▸ Task prompt: Can you copy the bus-routing passage below from "FIGS. 4a and" up to and including "easier escape pattern.", swapping in "package 504" wherever "package 404" appears?

▸ Page:
FIGS. 4a and 4 b provide additional views of the embodiment of FIG. 3. FIG. 4a provides a top pictorial view of agent 406 comprising die 402 and package 404, where the arrow indicates the general bus direction with respect to the orientation of die 402 and package 404. As seen from FIG. 4a, the direction of the bus lines is substantially parallel to the edge of package 404. Also, die I/O pads 418 should be near the periphery of die 402 so that they are close to package pins 420 so as to shorten stub lengths and to allow an easier escape pattern.
FIG. 4b provides a plan view of vias 408 for agent 406 with respect to a direction perpendicular to motherboard 302. For simplicity, agent 406 is not shown in FIG. 4b, and only three stubs are explicitly shown. In practice, many or all of vias 408 may be connected to stubs. In the example of FIG. 4b, four bus traces or lines 410, 412, 414, and 416 are routed with respect to the via orientation as shown. In FIG. 4b, bus traces 410, 412, 414, and 416, and vias 408, may not necessarily lie in the same plane.
In general, for the embodiment of FIG. 4b and other embodiments, vias 408 define a regular array. The region between two consecutive rows (or columns) of a regular array of vias define a channel. For the embodiment of FIG. 4b and other embodiments, bus lines are routed so as to be within or underneath one and only one channel. That is, in an area or region of a board directly underneath a agent that is to be connected to a bus, individual bus traces making up the bus do not cross from one channel to the next. For the particular embodiment shown in FIG. 4b, bus traces 410 and 412 are in one channel, and bus traces 414 and 416 are in another channel. Bus topologies such as those according to the embodiments of FIGS. 3, 4a, and 4 b allow for relatively small stub lengths, and are found to address some or all of the problems cited in the Background.

▸ Rows:
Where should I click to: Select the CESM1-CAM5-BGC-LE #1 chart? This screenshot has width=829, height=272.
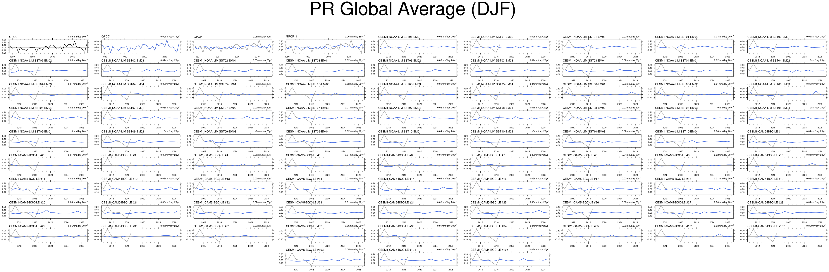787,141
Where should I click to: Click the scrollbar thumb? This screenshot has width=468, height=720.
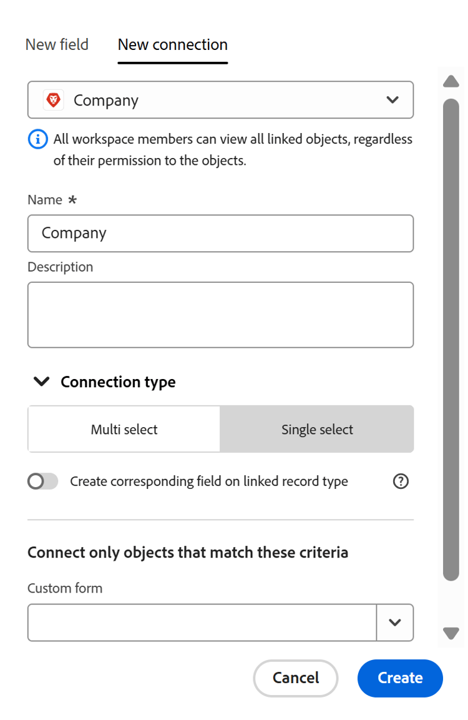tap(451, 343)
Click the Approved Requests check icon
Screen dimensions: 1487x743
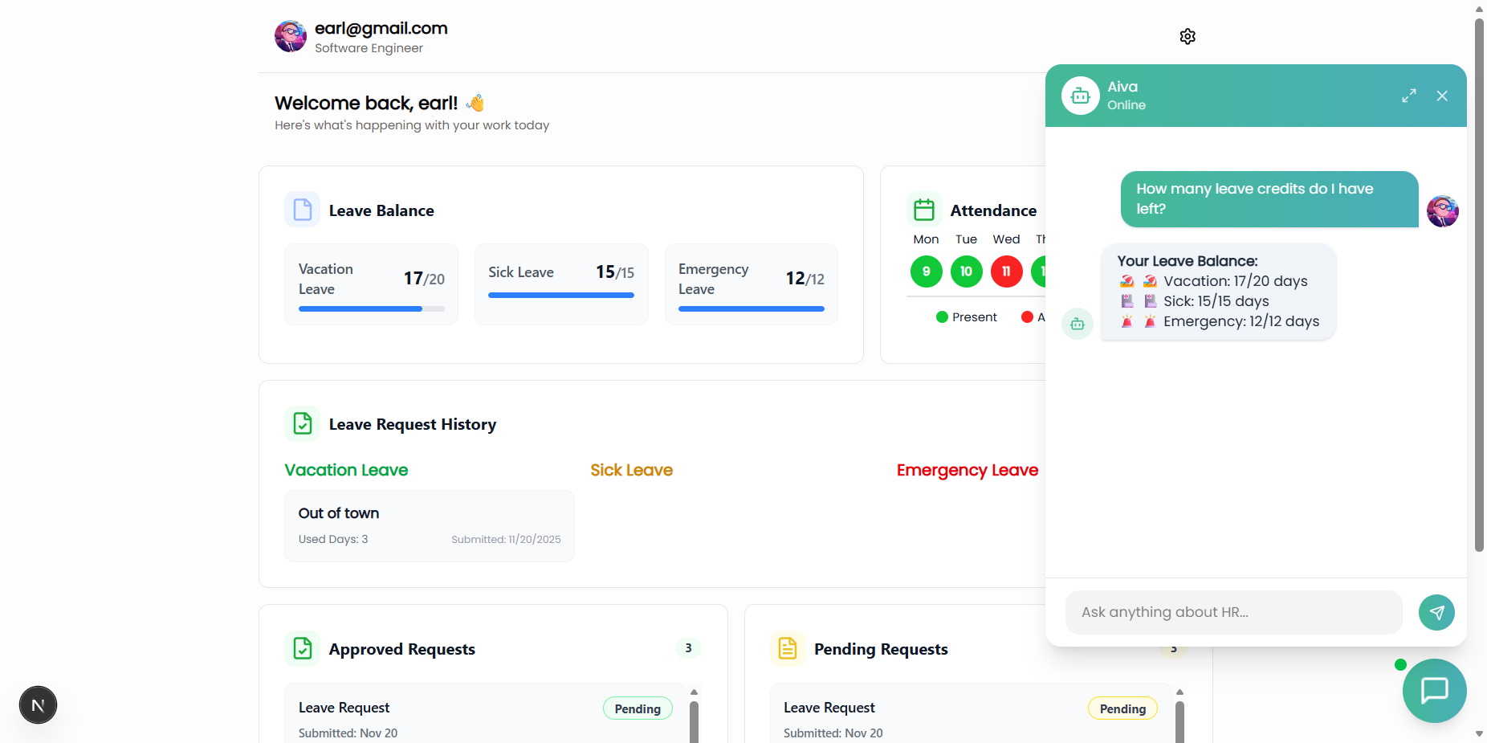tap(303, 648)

* * *

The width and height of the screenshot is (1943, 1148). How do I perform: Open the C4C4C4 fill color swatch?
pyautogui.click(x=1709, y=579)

▸ Output for this task:
FIGS. 4a and 4 b provide additional views of the embodiment of FIG. 3. FIG. 4a provides a top pictorial view of agent 406 comprising die 402 and package 504, where the arrow indicates the general bus direction with respect to the orientation of die 402 and package 504. As seen from FIG. 4a, the direction of the bus lines is substantially parallel to the edge of package 504. Also, die I/O pads 418 should be near the periphery of die 402 so that they are close to package pins 420 so as to shorten stub lengths and to allow an easier escape pattern.